> **OBJECTIVES**
1. In the account of learning to paint digitally, which tablet was bought in the last year of high school?
2. Take everything from "This is not" down to "more my thing." in the account of learning to paint digitally, and switch "watercolour pencils" to "colored pencils".
3. Pick up the account of learning to paint digitally and continue it from where it stops.

> **SELECTED TEXT**
================

This is not exactly a guide to digital art in general but it is more of an inside look on the way I started painting, the software and hardware I used and eventually, the way I paint now.
From what I remember, I was never that much into art when I was little. I wasn’t very good at it and I don’t think there are any drawings saved from my childhood. I remember having watercolour pencils and liking them, but never taking any serious attempt to become an artist. Writing, even when I was little, was more my thing.
We used to have Apple computers when I was little, and one day my dad came home with something new. A graphic tablet from Wacom. I think it was about 8 years ago, and I still have it, it still works and up to last year I used it vigorously. That trusty tablet is a Wacom Graphire2. No longer for sale, but I looked real hard and found a picture. The program I used to experiment and fail at the time was some version of Corel’s Painter. I think it was called Painter Classic. Although I can’t very well remember much about the program I can tell you about the tablet, having used it for so long. It is a5 size and it doesn’t have many pressure levels, but it has enough to let me make my favorite painting of all times. Funnily enough, the first digital painting I had a serious stab at remains the best I’ve ever made. The quality of the tablet becomes evident because it has survived me for 8 years counting. I think I once replaced the pen tip (it came with 10 tips), but other than that the tablet is still in it’s original form. There is a crack in the pen and the tablet has changed colour in places where my hand has rested most, but it still works like a charm.
In my last year of high school I got the idea of wanting to do things with my own money, so I bought a Wacom Graphire4. The old one was up for replacement anyway, though I used them both. It was more of an improvement than I thought it was going to be. After that I stopped experimenting though, often suffering hardware failure until I went from wireless to one with a cable, which seems to be more reliable!
I had no real reason to do art anyway because my high school didn’t really leave me any time to do art and I really didn’t know what to do either.
When I started university, probably in my second year, it changed and I got more into painting again. I still used my older tablet as well, and completed my first really big painting and good painting of the lead singer of the Fratellis. It took me about 50 hours to finish.
Wacom Cintiq 21UX
When I got my first internship I had the pleasure of working with a Wacom Cintiq 21UX. It’s a tablet that serves as a screen that you can also draw on with your pen. I used it to make some concept art. And once you’ve tried a Cintiq everything that you compare to it is less good. Thus I managed to make a deal that meant they paid for half of it and I paid for the rest and now I still have one. It makes a lot of people really jealous. I also have special extra pen that has all the traits of an airbrush. I don’t know how to use it properly though. It did open up a whole new world for me though. Oh, it’s 21 inch, which is quite nice and you can tilt it to any angle you like, as well as rotate the screen. To keep the surface from scratching and getting greasy, I’ve also bought a little pinky finger sleeve.

================

> **DATA SHOWN**
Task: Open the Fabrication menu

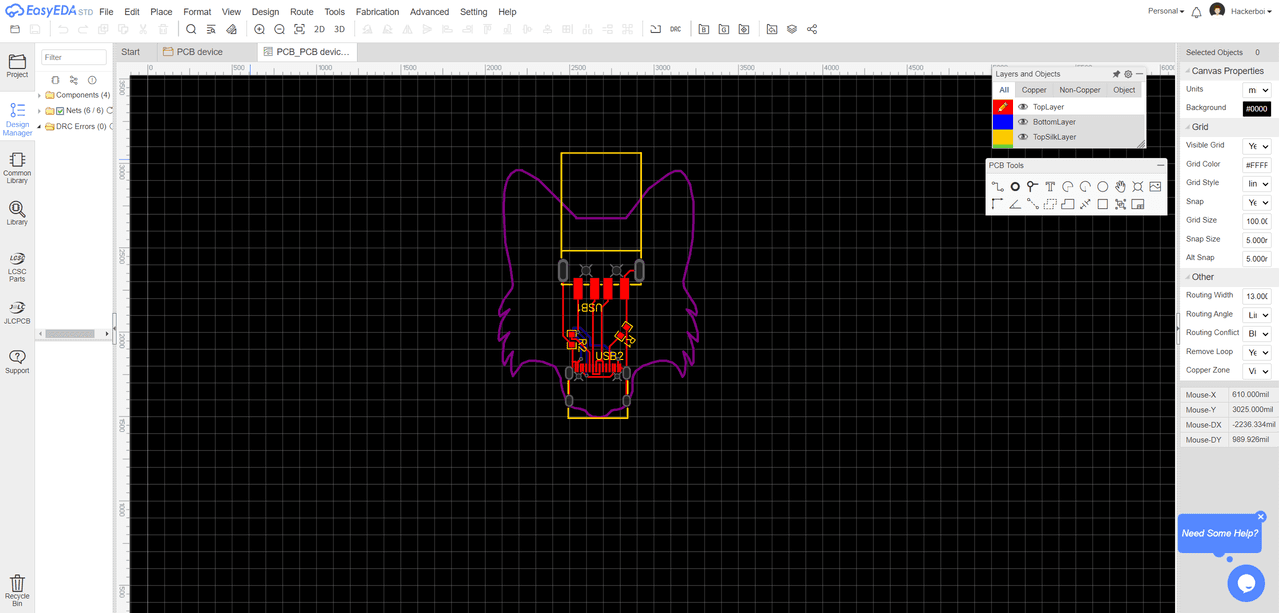Action: click(377, 12)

================

> **EXPECTED OUTPUTS**
1. A Wacom Graphire4.

2.
This is not exactly a guide to digital art in general but it is more of an inside look on the way I started painting, the software and hardware I used and eventually, the way I paint now.
From what I remember, I was never that much into art when I was little. I wasn’t very good at it and I don’t think there are any drawings saved from my childhood. I remember having colored pencils and liking them, but never taking any serious attempt to become an artist. Writing, even when I was little, was more my thing.

3.
The latest addition to my tablet family is also the latest in the Wacom line: Wacom Intuos4. This tablet I acquired as payment for a designing job I did. It’s the largest portable tablet I’ve had and it is extremely precise. Downside is that it’s impossible to bring, as it’s too big to fit in regular bags. It has extensive programmable functions and the surface is slightly rough to resemble real paper. Mine came with a limited edition pen and pen stand with loads of different pen nibs. I also have an inking pen with it, but I’ve not used it yet, even though it’s supposedly very handy. I believe it uses real ink that you can use on actual paper as long as you put it on top of your tablet. You can then trace an image you’ve made on paper and it will be digitalised. Very natural.
Corel Painter classic, 10 and 11
I’ve used several version of Painter, by Corel. Painter classic came with the first tablet and is not to be confused with MS Paint. Painter, in all version, has been the leading software in imitating actual brushes and materials. It’s a very artistic program that I fancy using for pencil like sketches most, though I do not use it anymore. It does make for very convincing water colour paintings and oil on canvas. I can’t really work with it that well because it is very true to real life, meaning you can’t just erase the digital paint.
Another program that I used was Artrage. I think it is meant for people that want to paint digitally but can’t afford expensive software like Corel Painter or Adobe Photoshop. It’s a very cheap, easy to use and well designed program. When I started using it, it didn’t support the use of layers, but later versions were upgraded with that very important functionality. What I like about ArtRage is that it looks really natural and like Painter also imitates brushes fairly well. It is an ideal program to use when you are just starting as a digital painter.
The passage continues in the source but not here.